Listed records:
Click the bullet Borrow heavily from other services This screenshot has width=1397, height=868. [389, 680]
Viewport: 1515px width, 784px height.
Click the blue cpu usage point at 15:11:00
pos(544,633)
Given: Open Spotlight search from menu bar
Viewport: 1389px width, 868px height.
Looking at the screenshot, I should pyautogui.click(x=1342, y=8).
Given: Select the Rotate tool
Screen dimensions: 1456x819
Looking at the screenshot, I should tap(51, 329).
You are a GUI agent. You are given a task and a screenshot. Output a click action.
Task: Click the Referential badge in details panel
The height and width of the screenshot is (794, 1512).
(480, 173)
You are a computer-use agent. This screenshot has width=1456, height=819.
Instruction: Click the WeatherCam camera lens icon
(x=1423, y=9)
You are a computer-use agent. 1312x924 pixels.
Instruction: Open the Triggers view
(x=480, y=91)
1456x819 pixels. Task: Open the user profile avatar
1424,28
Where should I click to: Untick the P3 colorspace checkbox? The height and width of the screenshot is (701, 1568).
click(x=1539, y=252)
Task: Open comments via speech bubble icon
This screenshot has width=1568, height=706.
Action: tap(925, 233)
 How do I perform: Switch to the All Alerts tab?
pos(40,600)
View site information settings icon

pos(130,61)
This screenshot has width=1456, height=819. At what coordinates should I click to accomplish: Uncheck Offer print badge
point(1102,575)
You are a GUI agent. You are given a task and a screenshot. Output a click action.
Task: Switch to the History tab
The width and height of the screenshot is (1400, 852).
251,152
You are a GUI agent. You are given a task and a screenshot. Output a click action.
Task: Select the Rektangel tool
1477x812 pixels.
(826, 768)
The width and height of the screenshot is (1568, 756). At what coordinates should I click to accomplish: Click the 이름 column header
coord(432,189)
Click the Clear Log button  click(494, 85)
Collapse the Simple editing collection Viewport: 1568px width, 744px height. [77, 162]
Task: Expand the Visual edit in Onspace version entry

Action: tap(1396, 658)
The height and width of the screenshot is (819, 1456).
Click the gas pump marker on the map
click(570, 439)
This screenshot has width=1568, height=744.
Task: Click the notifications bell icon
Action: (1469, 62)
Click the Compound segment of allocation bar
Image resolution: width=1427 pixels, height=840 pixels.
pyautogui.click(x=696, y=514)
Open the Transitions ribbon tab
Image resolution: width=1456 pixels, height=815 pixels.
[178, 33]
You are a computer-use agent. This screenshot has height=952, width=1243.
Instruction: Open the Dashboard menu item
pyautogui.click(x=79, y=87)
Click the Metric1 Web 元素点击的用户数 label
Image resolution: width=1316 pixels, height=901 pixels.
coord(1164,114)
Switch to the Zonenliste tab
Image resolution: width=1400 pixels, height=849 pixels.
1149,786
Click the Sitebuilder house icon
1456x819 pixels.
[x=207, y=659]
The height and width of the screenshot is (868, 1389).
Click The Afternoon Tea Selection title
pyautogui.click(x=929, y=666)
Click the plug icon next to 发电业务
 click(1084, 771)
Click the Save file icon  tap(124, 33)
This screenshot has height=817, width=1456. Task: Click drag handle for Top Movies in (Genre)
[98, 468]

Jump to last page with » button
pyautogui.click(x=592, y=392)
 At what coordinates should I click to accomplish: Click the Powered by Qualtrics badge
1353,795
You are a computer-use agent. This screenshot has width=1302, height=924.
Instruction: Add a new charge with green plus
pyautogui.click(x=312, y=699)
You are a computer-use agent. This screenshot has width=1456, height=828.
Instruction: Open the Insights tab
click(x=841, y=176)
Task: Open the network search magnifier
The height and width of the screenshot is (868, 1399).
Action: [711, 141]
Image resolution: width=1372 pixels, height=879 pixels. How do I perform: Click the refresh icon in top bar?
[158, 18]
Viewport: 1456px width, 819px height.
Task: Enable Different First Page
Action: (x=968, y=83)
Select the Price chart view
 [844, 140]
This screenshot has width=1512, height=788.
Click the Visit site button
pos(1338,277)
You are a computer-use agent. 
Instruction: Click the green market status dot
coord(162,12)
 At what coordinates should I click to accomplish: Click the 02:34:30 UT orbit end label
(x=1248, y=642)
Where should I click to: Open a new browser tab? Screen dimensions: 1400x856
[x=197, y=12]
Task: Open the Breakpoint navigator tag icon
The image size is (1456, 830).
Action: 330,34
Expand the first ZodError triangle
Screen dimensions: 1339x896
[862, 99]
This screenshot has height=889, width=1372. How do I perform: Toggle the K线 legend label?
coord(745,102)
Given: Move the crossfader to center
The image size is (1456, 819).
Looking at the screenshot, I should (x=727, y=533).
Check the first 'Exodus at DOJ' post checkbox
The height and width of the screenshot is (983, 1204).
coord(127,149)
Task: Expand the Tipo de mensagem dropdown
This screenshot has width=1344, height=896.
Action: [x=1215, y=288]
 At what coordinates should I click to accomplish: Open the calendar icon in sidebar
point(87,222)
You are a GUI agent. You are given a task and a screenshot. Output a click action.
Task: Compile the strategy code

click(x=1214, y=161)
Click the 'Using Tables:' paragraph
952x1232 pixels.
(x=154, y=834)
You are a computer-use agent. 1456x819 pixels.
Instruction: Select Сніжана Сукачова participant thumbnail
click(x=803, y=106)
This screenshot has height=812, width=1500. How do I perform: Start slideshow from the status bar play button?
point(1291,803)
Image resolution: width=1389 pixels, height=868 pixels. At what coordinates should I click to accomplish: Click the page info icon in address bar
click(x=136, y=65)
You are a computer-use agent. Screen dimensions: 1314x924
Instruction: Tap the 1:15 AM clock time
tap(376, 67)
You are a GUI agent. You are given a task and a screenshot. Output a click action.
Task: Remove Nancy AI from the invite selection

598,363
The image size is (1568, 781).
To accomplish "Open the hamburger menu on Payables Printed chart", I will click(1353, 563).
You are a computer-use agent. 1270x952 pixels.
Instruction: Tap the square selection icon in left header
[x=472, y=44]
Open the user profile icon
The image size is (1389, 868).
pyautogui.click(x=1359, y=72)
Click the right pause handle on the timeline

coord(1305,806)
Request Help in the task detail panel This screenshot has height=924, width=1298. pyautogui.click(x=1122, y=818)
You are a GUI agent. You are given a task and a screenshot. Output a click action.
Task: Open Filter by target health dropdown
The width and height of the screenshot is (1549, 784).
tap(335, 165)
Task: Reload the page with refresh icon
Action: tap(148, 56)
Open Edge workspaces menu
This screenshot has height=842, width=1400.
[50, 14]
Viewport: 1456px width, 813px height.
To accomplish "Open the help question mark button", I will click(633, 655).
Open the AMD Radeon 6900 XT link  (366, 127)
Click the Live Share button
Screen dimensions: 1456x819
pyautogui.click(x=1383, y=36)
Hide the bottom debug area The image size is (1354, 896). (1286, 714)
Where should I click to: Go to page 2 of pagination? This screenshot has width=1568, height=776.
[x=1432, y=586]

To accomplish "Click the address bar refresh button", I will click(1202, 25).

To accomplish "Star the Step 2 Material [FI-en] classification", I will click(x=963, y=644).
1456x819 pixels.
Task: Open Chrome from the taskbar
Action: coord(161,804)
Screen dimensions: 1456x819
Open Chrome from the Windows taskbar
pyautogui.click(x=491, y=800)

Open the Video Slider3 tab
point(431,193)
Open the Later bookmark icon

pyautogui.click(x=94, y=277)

Work request:
Every line of the listing above should be copied word for word.

Expected output:
Click the bullet Borrow heavily from other services This screenshot has width=1397, height=868. [389, 680]
Viewport: 1515px width, 784px height.
Click the blue cpu usage point at 15:11:00
pos(544,633)
Given: Open Spotlight search from menu bar
Viewport: 1389px width, 868px height.
Looking at the screenshot, I should pyautogui.click(x=1342, y=8).
Given: Select the Rotate tool
Screen dimensions: 1456x819
Looking at the screenshot, I should tap(51, 329).
You are a GUI agent. You are given a task and a screenshot. Output a click action.
Task: Click the Referential badge in details panel
The height and width of the screenshot is (794, 1512).
(480, 173)
You are a computer-use agent. This screenshot has width=1456, height=819.
Instruction: Click the WeatherCam camera lens icon
(x=1423, y=9)
You are a computer-use agent. 1312x924 pixels.
Instruction: Open the Triggers view
(x=480, y=91)
1456x819 pixels. Task: Open the user profile avatar
1424,28
Where should I click to: Untick the P3 colorspace checkbox? The height and width of the screenshot is (701, 1568).
click(x=1539, y=252)
Task: Open comments via speech bubble icon
This screenshot has width=1568, height=706.
Action: tap(925, 233)
 How do I perform: Switch to the All Alerts tab?
pos(40,600)
View site information settings icon

pos(130,61)
This screenshot has width=1456, height=819. At what coordinates should I click to accomplish: Uncheck Offer print badge
point(1102,575)
You are a GUI agent. You are given a task and a screenshot. Output a click action.
Task: Switch to the History tab
The width and height of the screenshot is (1400, 852).
251,152
You are a GUI agent. You are given a task and a screenshot. Output a click action.
Task: Select the Rektangel tool
1477x812 pixels.
(826, 768)
The width and height of the screenshot is (1568, 756). At what coordinates should I click to accomplish: Click the 이름 column header
coord(432,189)
Click the Clear Log button  click(494, 85)
Collapse the Simple editing collection Viewport: 1568px width, 744px height. [77, 162]
Task: Expand the Visual edit in Onspace version entry

Action: tap(1396, 658)
The height and width of the screenshot is (819, 1456).
Click the gas pump marker on the map
click(570, 439)
This screenshot has width=1568, height=744.
Task: Click the notifications bell icon
Action: (1469, 62)
Click the Compound segment of allocation bar
Image resolution: width=1427 pixels, height=840 pixels.
pyautogui.click(x=696, y=514)
Open the Transitions ribbon tab
Image resolution: width=1456 pixels, height=815 pixels.
[178, 33]
You are a computer-use agent. This screenshot has height=952, width=1243.
Instruction: Open the Dashboard menu item
pyautogui.click(x=79, y=87)
Click the Metric1 Web 元素点击的用户数 label
Image resolution: width=1316 pixels, height=901 pixels.
coord(1164,114)
Switch to the Zonenliste tab
Image resolution: width=1400 pixels, height=849 pixels.
1149,786
Click the Sitebuilder house icon
1456x819 pixels.
[x=207, y=659]
The height and width of the screenshot is (868, 1389).
Click The Afternoon Tea Selection title
pyautogui.click(x=929, y=666)
Click the plug icon next to 发电业务
 click(1084, 771)
Click the Save file icon  tap(124, 33)
This screenshot has height=817, width=1456. Task: Click drag handle for Top Movies in (Genre)
[98, 468]

Jump to last page with » button
pyautogui.click(x=592, y=392)
 At what coordinates should I click to accomplish: Click the Powered by Qualtrics badge
1353,795
You are a computer-use agent. This screenshot has width=1302, height=924.
Instruction: Add a new charge with green plus
pyautogui.click(x=312, y=699)
You are a computer-use agent. This screenshot has width=1456, height=828.
Instruction: Open the Insights tab
click(x=841, y=176)
Task: Open the network search magnifier
The height and width of the screenshot is (868, 1399).
Action: [711, 141]
Image resolution: width=1372 pixels, height=879 pixels. How do I perform: Click the refresh icon in top bar?
[158, 18]
Viewport: 1456px width, 819px height.
Task: Enable Different First Page
Action: (x=968, y=83)
Select the Price chart view
 [844, 140]
This screenshot has width=1512, height=788.
Click the Visit site button
pos(1338,277)
You are a computer-use agent. 
Instruction: Click the green market status dot
coord(162,12)
 At what coordinates should I click to accomplish: Click the 02:34:30 UT orbit end label
(x=1248, y=642)
Where should I click to: Open a new browser tab? Screen dimensions: 1400x856
[x=197, y=12]
Task: Open the Breakpoint navigator tag icon
The image size is (1456, 830).
Action: 330,34
Expand the first ZodError triangle
Screen dimensions: 1339x896
[862, 99]
This screenshot has height=889, width=1372. How do I perform: Toggle the K线 legend label?
coord(745,102)
Given: Move the crossfader to center
The image size is (1456, 819).
Looking at the screenshot, I should (x=727, y=533).
Check the first 'Exodus at DOJ' post checkbox
The height and width of the screenshot is (983, 1204).
coord(127,149)
Task: Expand the Tipo de mensagem dropdown
This screenshot has width=1344, height=896.
Action: [x=1215, y=288]
 At what coordinates should I click to accomplish: Open the calendar icon in sidebar
point(87,222)
You are a GUI agent. You are given a task and a screenshot. Output a click action.
Task: Compile the strategy code

click(x=1214, y=161)
Click the 'Using Tables:' paragraph
952x1232 pixels.
(x=154, y=834)
You are a computer-use agent. 1456x819 pixels.
Instruction: Select Сніжана Сукачова participant thumbnail
click(x=803, y=106)
This screenshot has height=812, width=1500. How do I perform: Start slideshow from the status bar play button?
point(1291,803)
Image resolution: width=1389 pixels, height=868 pixels. At what coordinates should I click to accomplish: Click the page info icon in address bar
click(x=136, y=65)
You are a computer-use agent. Screen dimensions: 1314x924
Instruction: Tap the 1:15 AM clock time
tap(376, 67)
You are a GUI agent. You are given a task and a screenshot. Output a click action.
Task: Remove Nancy AI from the invite selection

598,363
The image size is (1568, 781).
To accomplish "Open the hamburger menu on Payables Printed chart", I will click(1353, 563).
You are a computer-use agent. 1270x952 pixels.
Instruction: Tap the square selection icon in left header
[x=472, y=44]
Open the user profile icon
The image size is (1389, 868).
pyautogui.click(x=1359, y=72)
Click the right pause handle on the timeline

coord(1305,806)
Request Help in the task detail panel This screenshot has height=924, width=1298. pyautogui.click(x=1122, y=818)
You are a GUI agent. You are given a task and a screenshot. Output a click action.
Task: Open Filter by target health dropdown
The width and height of the screenshot is (1549, 784).
tap(335, 165)
Task: Reload the page with refresh icon
Action: tap(148, 56)
Open Edge workspaces menu
This screenshot has height=842, width=1400.
[50, 14]
Viewport: 1456px width, 813px height.
To accomplish "Open the help question mark button", I will click(633, 655).
Open the AMD Radeon 6900 XT link  (366, 127)
Click the Live Share button
Screen dimensions: 1456x819
pyautogui.click(x=1383, y=36)
Hide the bottom debug area The image size is (1354, 896). (1286, 714)
Where should I click to: Go to page 2 of pagination? This screenshot has width=1568, height=776.
[x=1432, y=586]

To accomplish "Click the address bar refresh button", I will click(1202, 25).

To accomplish "Star the Step 2 Material [FI-en] classification", I will click(x=963, y=644).
1456x819 pixels.
Task: Open Chrome from the taskbar
Action: coord(161,804)
Screen dimensions: 1456x819
Open Chrome from the Windows taskbar
pyautogui.click(x=491, y=800)

Open the Video Slider3 tab
point(431,193)
Open the Later bookmark icon

pyautogui.click(x=94, y=277)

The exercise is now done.